Preferred Credit Union ($154.0M Grand Rapids, MI) knows big data doesn’t always come with a big price tag. That’s why it’s combining old school marketing with existing data resources to help drive card usage to impressive new levels.
For example, in 2014, the 24,000-member credit union began using sophisticated segmenting services from its card processor to identify debit card holders who might boost their usage if they were to receive some type of reward in return, says Rhonda Harrington, vice president of card services.
This research resulted in the credit union’s “Drive On” trial campaign. Drive On gave members either a $10 gas card for making $500 to $750 in debit card purchases in June 2014 or a $20 gas card for making more than $750 in debit card purchases during the same month.
Sample versions of PCU’s Drive On Mailer.
Although the program kicked off in the summer, PCU identified its target members —anyone with a point-of-sale PIN and signature spend of less than $250 — two months earlier. From there, the credit union used traditional marketing, such as a direct mail piece, to spread the word.
The outreach worked.
The group’s purchase transactions per card increased from an average of less than six in April to nearly 24 in June. The average spend also increased, from $136 to $1,002 during the same timeframe. More than 11% of the targeted members qualified for a reward.

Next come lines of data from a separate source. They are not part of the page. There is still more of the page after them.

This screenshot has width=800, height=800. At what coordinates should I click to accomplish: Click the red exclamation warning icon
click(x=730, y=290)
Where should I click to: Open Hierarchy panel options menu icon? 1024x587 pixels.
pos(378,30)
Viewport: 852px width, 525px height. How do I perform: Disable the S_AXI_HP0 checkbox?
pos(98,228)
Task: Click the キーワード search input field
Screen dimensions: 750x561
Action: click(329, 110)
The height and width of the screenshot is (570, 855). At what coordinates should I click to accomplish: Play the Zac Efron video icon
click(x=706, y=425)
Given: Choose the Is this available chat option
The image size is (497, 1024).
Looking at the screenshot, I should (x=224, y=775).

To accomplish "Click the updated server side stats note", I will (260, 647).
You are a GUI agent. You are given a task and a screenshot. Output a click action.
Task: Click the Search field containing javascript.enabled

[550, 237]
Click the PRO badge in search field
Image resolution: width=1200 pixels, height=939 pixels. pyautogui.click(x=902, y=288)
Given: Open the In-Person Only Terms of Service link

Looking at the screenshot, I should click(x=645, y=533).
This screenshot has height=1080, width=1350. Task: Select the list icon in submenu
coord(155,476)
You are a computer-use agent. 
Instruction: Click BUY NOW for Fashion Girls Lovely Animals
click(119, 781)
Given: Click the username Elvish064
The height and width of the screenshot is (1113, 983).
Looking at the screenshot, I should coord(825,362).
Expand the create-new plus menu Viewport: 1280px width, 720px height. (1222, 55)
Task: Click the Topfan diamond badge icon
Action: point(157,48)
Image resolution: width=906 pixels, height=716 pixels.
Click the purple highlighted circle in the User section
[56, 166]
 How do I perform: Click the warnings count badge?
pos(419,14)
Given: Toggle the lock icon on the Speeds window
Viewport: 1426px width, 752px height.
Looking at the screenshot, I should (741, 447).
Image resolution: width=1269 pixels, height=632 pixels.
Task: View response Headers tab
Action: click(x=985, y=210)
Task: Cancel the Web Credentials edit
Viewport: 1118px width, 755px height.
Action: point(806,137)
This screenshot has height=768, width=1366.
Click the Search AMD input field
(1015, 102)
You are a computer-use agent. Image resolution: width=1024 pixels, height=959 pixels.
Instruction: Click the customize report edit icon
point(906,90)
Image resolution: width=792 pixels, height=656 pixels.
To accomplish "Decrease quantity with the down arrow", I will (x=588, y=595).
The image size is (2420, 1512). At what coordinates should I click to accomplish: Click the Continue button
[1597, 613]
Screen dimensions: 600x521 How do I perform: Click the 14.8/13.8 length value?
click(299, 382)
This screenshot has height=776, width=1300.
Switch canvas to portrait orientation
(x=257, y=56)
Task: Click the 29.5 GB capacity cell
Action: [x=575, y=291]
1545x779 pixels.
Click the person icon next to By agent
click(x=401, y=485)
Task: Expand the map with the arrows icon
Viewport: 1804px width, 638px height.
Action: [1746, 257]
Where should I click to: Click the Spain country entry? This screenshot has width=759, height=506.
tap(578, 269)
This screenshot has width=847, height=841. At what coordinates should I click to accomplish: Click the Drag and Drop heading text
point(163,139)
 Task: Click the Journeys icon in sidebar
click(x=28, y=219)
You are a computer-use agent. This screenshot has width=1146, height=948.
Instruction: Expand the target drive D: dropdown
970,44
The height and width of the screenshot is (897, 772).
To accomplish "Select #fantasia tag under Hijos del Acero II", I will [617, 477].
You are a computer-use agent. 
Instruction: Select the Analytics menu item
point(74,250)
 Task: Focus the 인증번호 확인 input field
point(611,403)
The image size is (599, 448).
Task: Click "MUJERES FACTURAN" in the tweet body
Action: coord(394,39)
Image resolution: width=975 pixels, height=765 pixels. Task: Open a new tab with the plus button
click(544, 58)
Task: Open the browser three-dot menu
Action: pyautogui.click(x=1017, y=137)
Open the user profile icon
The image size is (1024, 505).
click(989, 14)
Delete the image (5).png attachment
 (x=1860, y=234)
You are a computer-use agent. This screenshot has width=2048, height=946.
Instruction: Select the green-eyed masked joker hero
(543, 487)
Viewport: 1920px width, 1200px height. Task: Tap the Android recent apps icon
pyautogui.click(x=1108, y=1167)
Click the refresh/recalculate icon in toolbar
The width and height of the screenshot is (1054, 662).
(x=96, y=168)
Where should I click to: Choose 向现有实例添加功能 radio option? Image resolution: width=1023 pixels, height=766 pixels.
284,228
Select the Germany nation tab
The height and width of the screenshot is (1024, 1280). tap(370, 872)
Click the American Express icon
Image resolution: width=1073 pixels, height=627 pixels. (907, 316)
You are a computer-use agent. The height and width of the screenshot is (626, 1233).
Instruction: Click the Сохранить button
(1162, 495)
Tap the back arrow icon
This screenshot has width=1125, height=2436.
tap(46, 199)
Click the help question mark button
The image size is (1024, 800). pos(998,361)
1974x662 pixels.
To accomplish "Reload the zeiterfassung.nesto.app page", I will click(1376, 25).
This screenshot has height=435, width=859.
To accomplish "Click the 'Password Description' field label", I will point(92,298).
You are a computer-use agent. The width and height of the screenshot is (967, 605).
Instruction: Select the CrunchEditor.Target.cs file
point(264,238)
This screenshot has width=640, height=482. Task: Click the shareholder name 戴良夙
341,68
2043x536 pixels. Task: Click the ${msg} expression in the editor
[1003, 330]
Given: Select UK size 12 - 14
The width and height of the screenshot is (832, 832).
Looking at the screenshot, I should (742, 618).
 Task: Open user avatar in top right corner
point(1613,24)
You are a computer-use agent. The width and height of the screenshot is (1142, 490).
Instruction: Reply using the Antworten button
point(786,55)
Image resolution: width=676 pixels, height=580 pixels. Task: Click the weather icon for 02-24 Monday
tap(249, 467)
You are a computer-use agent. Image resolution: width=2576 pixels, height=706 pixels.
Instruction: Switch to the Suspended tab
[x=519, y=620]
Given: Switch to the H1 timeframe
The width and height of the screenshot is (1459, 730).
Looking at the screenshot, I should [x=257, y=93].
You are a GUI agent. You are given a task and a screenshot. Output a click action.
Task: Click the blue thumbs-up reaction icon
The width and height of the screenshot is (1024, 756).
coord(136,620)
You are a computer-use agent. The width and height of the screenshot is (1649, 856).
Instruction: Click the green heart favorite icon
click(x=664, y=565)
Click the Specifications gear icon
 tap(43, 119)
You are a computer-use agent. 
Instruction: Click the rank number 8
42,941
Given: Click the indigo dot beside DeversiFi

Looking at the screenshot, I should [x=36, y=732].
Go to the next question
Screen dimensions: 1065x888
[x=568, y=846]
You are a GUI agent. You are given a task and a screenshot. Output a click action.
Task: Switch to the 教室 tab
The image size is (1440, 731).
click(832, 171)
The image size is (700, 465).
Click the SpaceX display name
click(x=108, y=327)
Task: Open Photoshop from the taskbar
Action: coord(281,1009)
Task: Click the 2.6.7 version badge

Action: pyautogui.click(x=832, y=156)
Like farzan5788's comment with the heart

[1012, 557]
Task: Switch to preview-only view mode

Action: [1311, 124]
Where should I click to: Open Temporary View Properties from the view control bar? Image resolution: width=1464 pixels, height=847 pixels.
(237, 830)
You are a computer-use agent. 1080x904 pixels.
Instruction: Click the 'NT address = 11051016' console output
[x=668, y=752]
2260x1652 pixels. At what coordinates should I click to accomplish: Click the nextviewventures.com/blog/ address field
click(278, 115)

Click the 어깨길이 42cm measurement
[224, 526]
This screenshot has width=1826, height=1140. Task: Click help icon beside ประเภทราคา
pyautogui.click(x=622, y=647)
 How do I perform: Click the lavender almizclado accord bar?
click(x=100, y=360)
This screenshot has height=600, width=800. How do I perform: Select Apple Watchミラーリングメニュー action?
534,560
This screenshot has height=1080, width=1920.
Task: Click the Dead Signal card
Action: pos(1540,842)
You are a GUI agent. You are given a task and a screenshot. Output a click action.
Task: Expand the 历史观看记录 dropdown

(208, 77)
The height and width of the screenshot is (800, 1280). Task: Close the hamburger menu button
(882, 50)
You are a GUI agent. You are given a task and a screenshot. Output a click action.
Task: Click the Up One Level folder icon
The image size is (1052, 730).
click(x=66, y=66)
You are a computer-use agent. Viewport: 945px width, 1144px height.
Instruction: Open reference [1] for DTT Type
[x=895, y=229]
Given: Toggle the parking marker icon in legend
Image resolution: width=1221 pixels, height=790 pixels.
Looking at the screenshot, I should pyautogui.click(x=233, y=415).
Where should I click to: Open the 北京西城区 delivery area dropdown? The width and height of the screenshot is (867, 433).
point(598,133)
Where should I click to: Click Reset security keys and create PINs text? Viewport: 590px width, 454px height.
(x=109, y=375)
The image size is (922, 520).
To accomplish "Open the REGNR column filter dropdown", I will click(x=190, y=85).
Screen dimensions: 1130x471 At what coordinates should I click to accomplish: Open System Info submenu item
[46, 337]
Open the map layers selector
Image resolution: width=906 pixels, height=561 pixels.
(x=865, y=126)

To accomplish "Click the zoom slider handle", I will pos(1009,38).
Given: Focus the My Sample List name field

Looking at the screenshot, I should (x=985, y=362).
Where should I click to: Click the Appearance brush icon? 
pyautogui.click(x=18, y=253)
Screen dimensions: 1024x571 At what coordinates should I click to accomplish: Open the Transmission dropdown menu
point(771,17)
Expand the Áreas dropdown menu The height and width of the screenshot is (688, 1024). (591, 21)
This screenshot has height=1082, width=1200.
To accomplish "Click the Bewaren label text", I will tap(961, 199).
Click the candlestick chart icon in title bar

The effect also proved sticky, Harrington says, with a 122% average spend sustained through the entire summer. Even those members who didn’t qualify for the reward used their cards more, with the overall spend up 61%.
Drive On also supplemented share draft penetration, which was 53.58% in fourth quarter 2014 compared with 48.49% among comparable credit unions with $100 million to $250 million in assets.
Calling In The Reinforcements
Harrington says her three-person team could have done much of this big data work on their own, but they also had other priorities to manage.
CU QUICK FACTS
PREFERRED Credit Union
data as of 12.31.14
HQ: Grand Rapids, MI
12-MO SHARE GROWTH: 1.46%
12-MO LOAN GROWTH: 4.3%
Credit Card Processor: Vantiv
Credit Card Processor (3rd Party Managed): FIS
Debit Card Signature Processor: CO-OP
Debit Card PIN Processor: CO-OP
PCU had created its card services department in mid-2013 after merging with the $96 million Grand Valley Co-op Credit Union and $52 million Preferred Credit Union and was still developing that operation at the time of these data-driven experiments.
“It wasn’t a matter of the credit union’s ability to access the information or resources we needed or used,” Harrington explains of the choice to tap a third party for some of these efforts. “We just viewed it as an opportunity to begin the process of marketing to our cardholders sooner than later.”
By turning to its cards processor, CO-OP, and the Revelation service, which uses Saylent’s data analytics software to create target offers and related marketing materials, PCU could “get our foot in the door quickly,” Harrington says.
Success In All Seasons
After its initial success in June, PCU and its partners launched two more campaigns throughout 2014.
Last August’s “Dinner and a Movie” campaign rewarded members who made one to seven transactions a month with a $10 gift card for dinner if they bumped that monthly activity to 15 through 25 transactions. If they exceeded 25, the credit union also threw in a $10 movie voucher.
The second promotion, “Season of Gifting,” offered those who spent $250 or less on their debit card in August a $20 gift card if they increased that spend to $600 or more in November.
In both cases, more than 12% of targeted members qualified for the rewards. Dinner and a Movie members increased their dollar spend by 477%, whereas Season of Gifting members increased dollar spend by 789%, Harrington says.
This was a steppingstone for us. We’ll learn from these campaigns and move forward within our department.
In total, each of the two campaigns cost approximately $7,000 but brought in about $21,000 respectively, giving them an ROI of about 200% after one year.
“The members that have received these marketing pieces continue to use their plastic,” Harrington says. “In fact, we’ve seen a steady increase since the first campaign in actual settlement of interchange.”
Harrington says her credit union plans to continue with these campaigns this year, especially given their turnkey nature. So far, PCU has only had to scrub the mailing lists and approve the final product while leaving the rest of the work to CO-OP.
PCU is also considering extending the strategy to credit cards and incenting local merchants who participate.
“This was a steppingstone for us,” Harrington says. “We’ll learn from these campaigns and move forward within our department.”